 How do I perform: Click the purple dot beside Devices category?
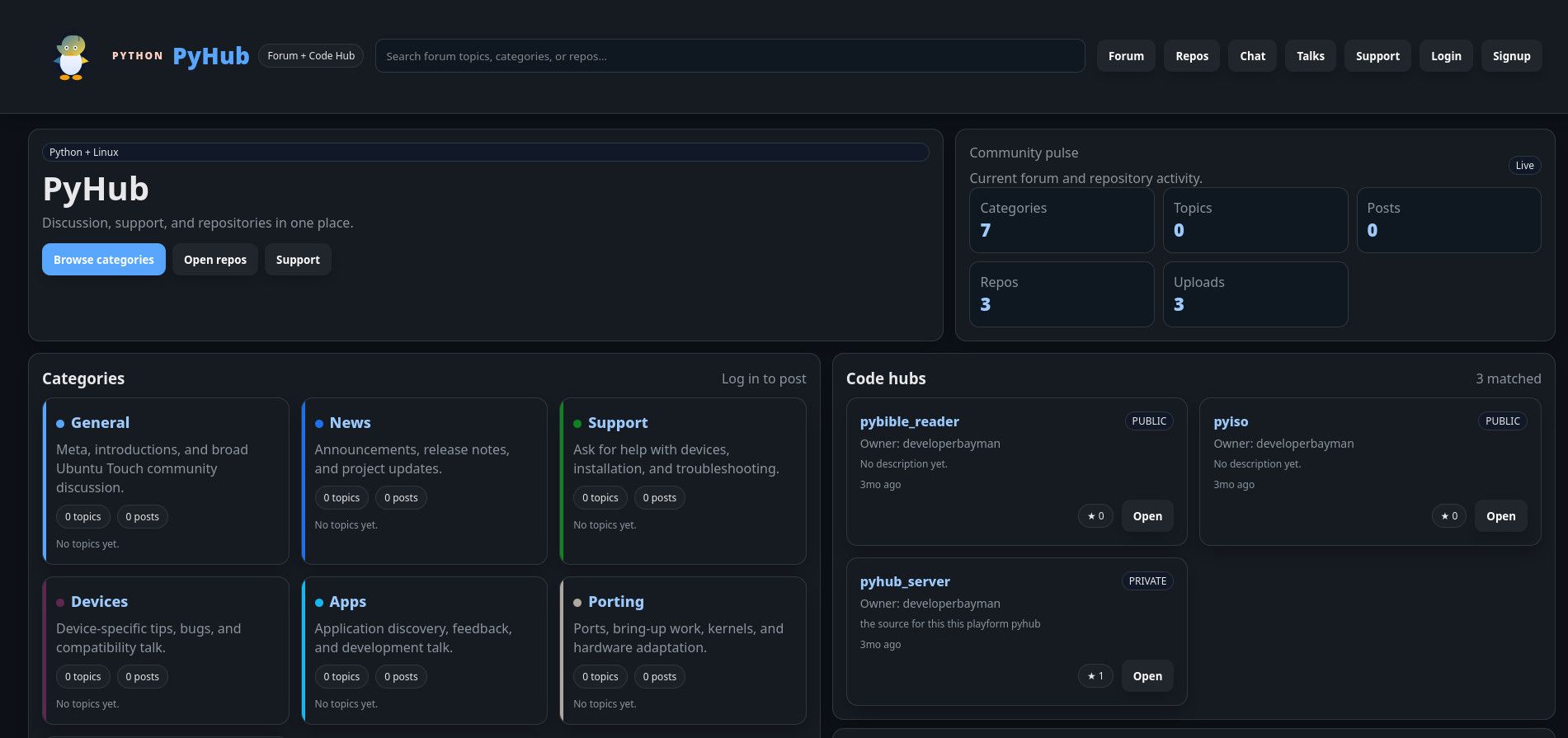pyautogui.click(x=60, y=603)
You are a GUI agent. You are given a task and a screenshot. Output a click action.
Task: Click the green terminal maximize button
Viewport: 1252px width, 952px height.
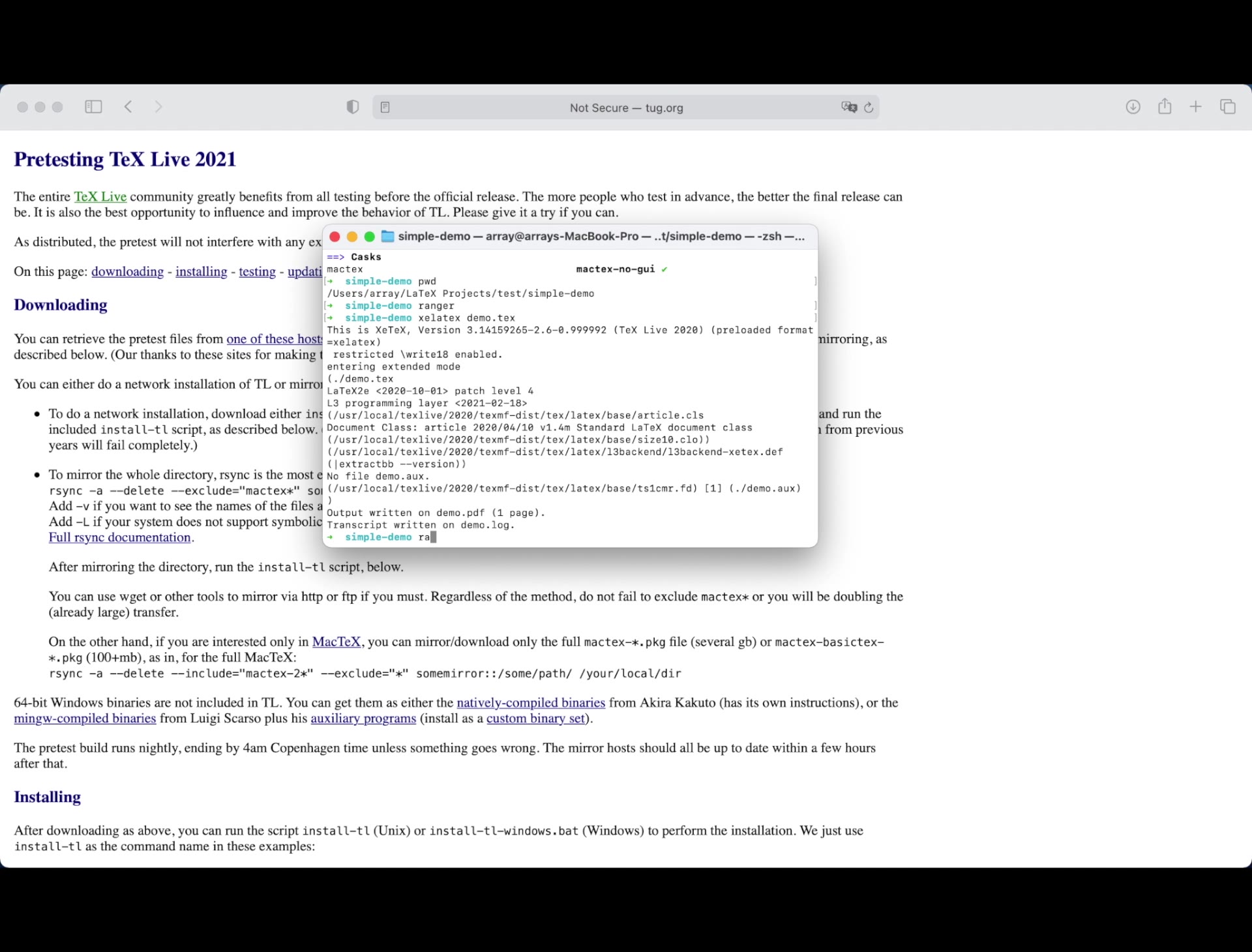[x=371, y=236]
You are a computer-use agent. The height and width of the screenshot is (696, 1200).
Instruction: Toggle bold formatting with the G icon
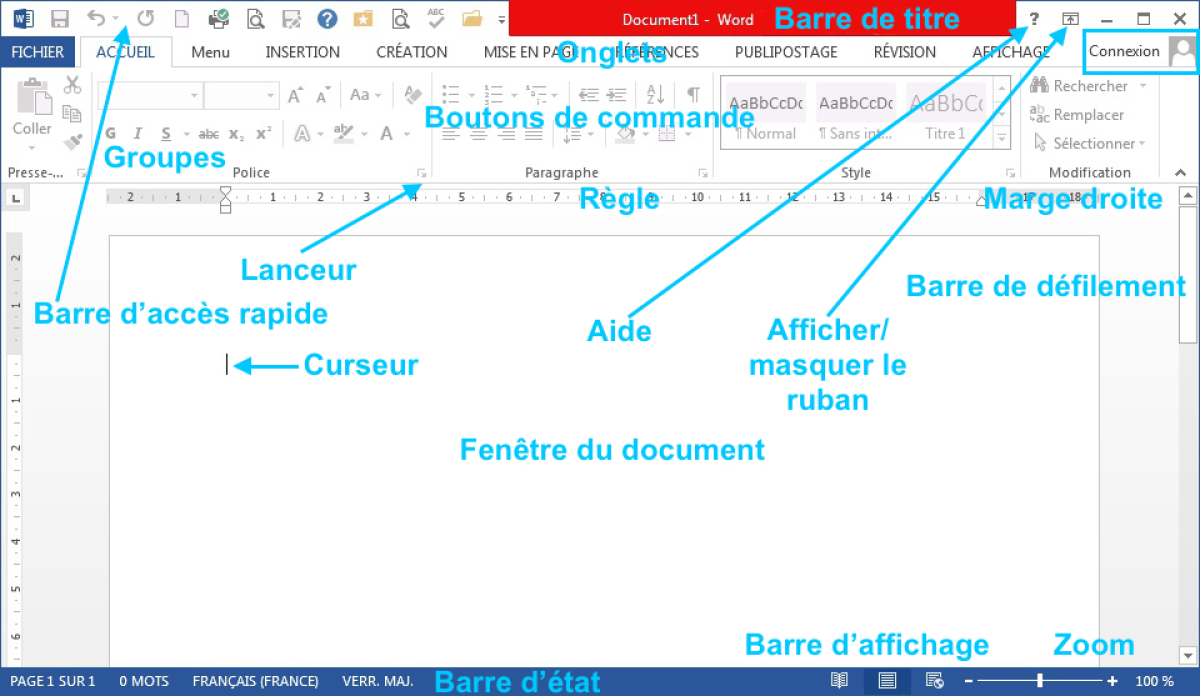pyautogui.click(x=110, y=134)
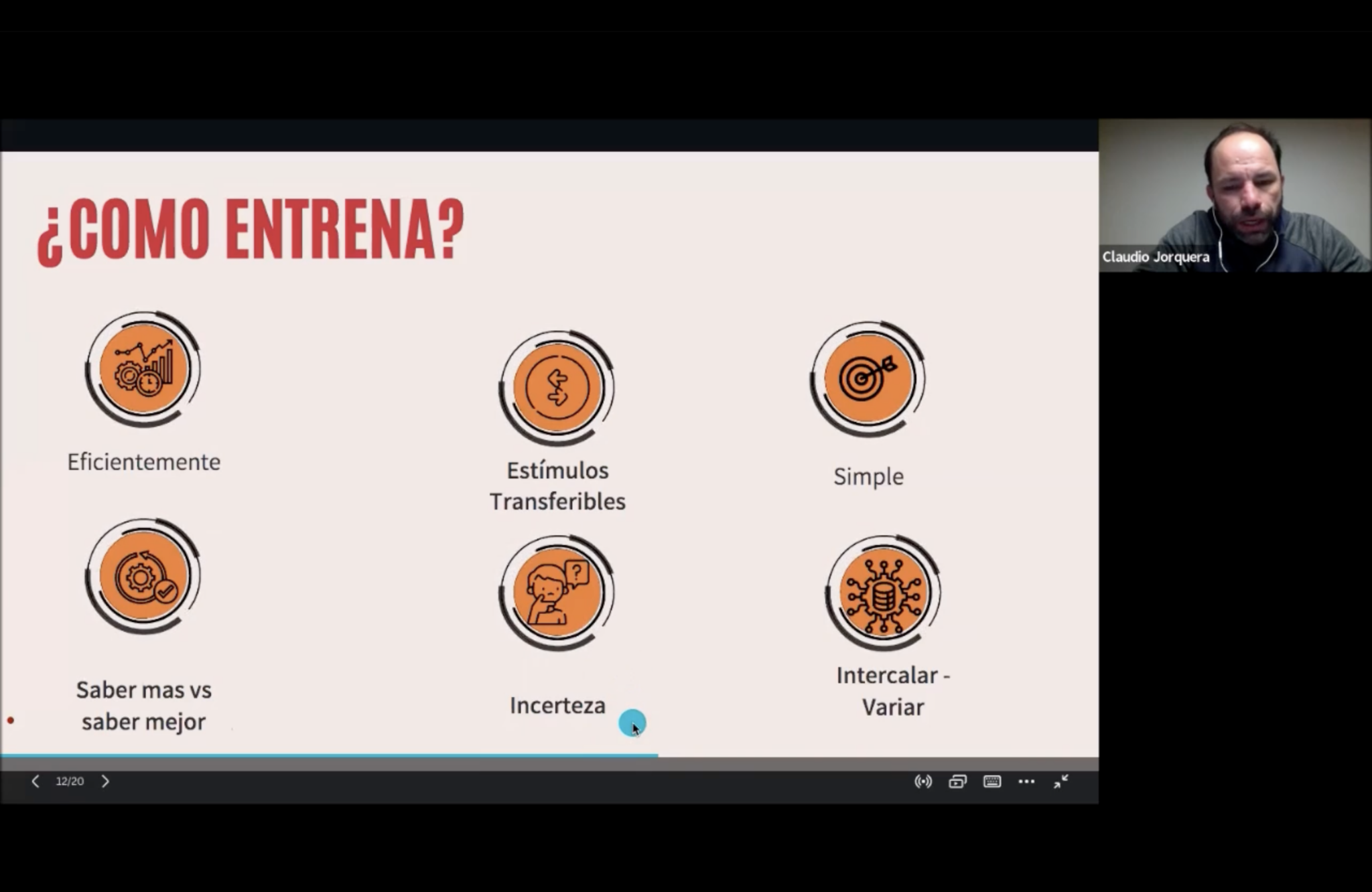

= = = =

[Task to complete]: Using the material above, gather every line that includes "screenshot".

[Result of this exercise]:
You are a GUI agent. You are given a task and a screenshot. Output a click action.
You are a computer-use agent. The height and width of the screenshot is (696, 1200).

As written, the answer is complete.